To keep up with the growing customers’ demand and anticipation, banks accelerate the uptake of digital technology. And it goes far beyond mere smartphone apps for Internet banking. The UK financial institution Nationwide was the first to offer Internet banking access directly from the Android-based smartwatches. The app developed in collaboration with IBM is already available to download from the Google Play.
Another way of using tech as a competitive advantage for bankers is improving security.
Earlier in February, RBS and NatWest introduced a fingerprint recognition technology to verify transactions. Halifax bank has gone as far as testing the unique customers’ heartbeat pattern as a security verification. The bank has collaborated with the heart-rate measuring wrist band Nymi that can be synced either with a Windows, iOS, or Android mobile device. According to Marc Lien, director of innovation and digital development at Halifax, a heartbeat pattern is more secure than fingerprint or iris scanning because it can’t be stolen or replicated to access the bank account fraudulently.
Additionally to convenience and enhanced security, some financial companies also take responsibility to improve digital skills and nourish digital financial literacy among their customers, either individuals or organizations. The latest example is the commitment by Lloyds Banking Group to spread 7,000 of Digital Champions across community branches to educate customers about basic digital skills.
3. Millenials and cause-driven financial services.

◆ PROBLEMS TO SOLVE ◆
1. Copy the banking technology text word for word, from "Additionally to convenience" up to and including "cause-driven financial services.".
2. Write the next part of the banking technology text, starting right after its last line.
The listing that comes after this passage has no connection to the banking technology text.

◆ GIVEN INFORMATION ◆
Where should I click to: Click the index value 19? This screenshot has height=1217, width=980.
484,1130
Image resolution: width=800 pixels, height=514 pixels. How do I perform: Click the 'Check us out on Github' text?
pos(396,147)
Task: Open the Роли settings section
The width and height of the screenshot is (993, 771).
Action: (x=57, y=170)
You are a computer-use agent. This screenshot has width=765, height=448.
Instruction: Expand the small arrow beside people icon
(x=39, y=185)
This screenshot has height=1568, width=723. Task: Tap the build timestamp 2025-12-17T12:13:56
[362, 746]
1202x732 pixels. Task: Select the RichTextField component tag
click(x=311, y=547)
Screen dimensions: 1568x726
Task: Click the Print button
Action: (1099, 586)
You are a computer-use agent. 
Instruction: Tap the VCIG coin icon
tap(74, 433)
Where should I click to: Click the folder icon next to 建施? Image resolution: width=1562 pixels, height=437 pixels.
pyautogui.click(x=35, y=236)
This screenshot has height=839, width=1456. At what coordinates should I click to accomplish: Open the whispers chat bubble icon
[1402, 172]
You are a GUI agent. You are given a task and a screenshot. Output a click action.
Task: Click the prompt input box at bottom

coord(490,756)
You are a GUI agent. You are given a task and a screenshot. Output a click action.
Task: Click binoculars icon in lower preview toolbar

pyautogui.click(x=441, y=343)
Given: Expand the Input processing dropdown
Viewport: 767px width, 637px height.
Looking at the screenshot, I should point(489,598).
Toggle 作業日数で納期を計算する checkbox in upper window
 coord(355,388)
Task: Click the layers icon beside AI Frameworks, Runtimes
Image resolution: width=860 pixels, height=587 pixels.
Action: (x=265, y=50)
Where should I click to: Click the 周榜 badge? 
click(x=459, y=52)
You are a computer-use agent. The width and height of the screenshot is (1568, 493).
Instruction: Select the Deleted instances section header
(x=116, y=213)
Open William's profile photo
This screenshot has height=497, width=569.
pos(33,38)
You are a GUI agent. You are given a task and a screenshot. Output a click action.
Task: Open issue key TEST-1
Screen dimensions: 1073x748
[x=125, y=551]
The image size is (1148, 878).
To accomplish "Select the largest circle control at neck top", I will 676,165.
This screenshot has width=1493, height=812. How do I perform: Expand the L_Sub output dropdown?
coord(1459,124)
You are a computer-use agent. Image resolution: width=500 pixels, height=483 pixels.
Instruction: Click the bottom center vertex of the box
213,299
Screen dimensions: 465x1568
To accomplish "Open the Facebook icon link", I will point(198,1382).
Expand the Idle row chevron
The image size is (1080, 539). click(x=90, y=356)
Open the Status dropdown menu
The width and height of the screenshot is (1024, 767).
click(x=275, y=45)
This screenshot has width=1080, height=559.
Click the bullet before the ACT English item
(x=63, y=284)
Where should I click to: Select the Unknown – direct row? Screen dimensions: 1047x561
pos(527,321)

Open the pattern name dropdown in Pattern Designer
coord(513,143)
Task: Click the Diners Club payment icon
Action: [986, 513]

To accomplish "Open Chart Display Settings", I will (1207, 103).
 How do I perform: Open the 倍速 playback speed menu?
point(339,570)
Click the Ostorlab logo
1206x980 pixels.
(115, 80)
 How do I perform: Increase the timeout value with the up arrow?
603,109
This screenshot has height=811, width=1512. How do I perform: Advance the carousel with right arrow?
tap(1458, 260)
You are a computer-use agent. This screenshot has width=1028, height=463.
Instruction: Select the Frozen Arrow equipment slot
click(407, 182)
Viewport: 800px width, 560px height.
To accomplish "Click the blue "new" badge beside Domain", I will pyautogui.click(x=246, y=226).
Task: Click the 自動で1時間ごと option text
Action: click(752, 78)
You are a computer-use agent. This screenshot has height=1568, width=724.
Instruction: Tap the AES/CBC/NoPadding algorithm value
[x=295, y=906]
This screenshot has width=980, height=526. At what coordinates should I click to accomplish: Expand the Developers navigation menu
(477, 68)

◆ YOUR WRITTEN ANSWERS ◆
1.
Additionally to convenience and enhanced security, some financial companies also take responsibility to improve digital skills and nourish digital financial literacy among their customers, either individuals or organizations. The latest example is the commitment by Lloyds Banking Group to spread 7,000 of Digital Champions across community branches to educate customers about basic digital skills.
3. Millenials and cause-driven financial services.

2.
Most B2C financial brands pay more and more attention to Millenials developing specific services, marketing initiatives and communication strategy relevant to these demographics (21-34 years old). Despite a common social myth that Millenials are careless about money, a recent research project “Rufus Reinvents Money” by the UK ad agency Rufus Leonard proves that UK Millenials share the same attitude to personal finance as their grandparents.
Nevertheless, this generation has different mindset and priorities in life, so financial brands consider these peculiarities devising proper communication tactics and strategy.
For example, in February this year, Barclays announced that its marketing department would function more like a newsroom, delivering relevant content within 72 hours of conception. Mark Brayton, interactive marketing director at Barclays, explains this decision as a strategic shift from a “microphone” one-way style of pushing brand messages to a more receptive and adaptive style of listening and reacting to customers’ current concerns. The new approach also includes an overhaul of the company’s YouTube strategy to resonate with a younger audience.
Another financial institution Nationwide decided to target an even younger group of 14-16 year olds with The Money Stuff YouTube Channel run by popular UK vloggers ‘DanIsNotOnFire’, ‘Emma Blackery’, ’LukeIsNotSexy’, ‘TomSka’ and ‘KicktheP’. The platform aims to educate youngsters about handling personal finance in an entertaining way.
The credit card company Visa launched EveryWhere Initiative that challenged startups to suggest ways to market the company’s services in a more meaningful, cause-driven way that appeals to Millenials. Finalists will get $50,000 and one month to create a marketing plan. Submissions are accepted until April 30, 2015.
Swell, an investment advisor and research company recently launched by Pacific Life Insurance is, probably, the most disruptive model of Millenial marketing concepted by a financial brand so far. Although not specifically targeted at younger people, this model embraces the principles of the cause-driven ‘shared economy’ by creating socially meaningful investment projects where you can earn while helping others.
Currently, customers can invest into four categories of projects available through Motif Investing company: ‘Improve Education’, ‘Fight Cancer’, ‘End Poverty’, and ‘Uphold Human Rights.’ From each personal investment into Motif Investing programmes, Swell gets minimum $1, from which minimum $0.20 goes to a respective cause, including Jumpstart for Young Children, Inc., The American Association of People with Disabilities, and Susan G. Komen for the Cure.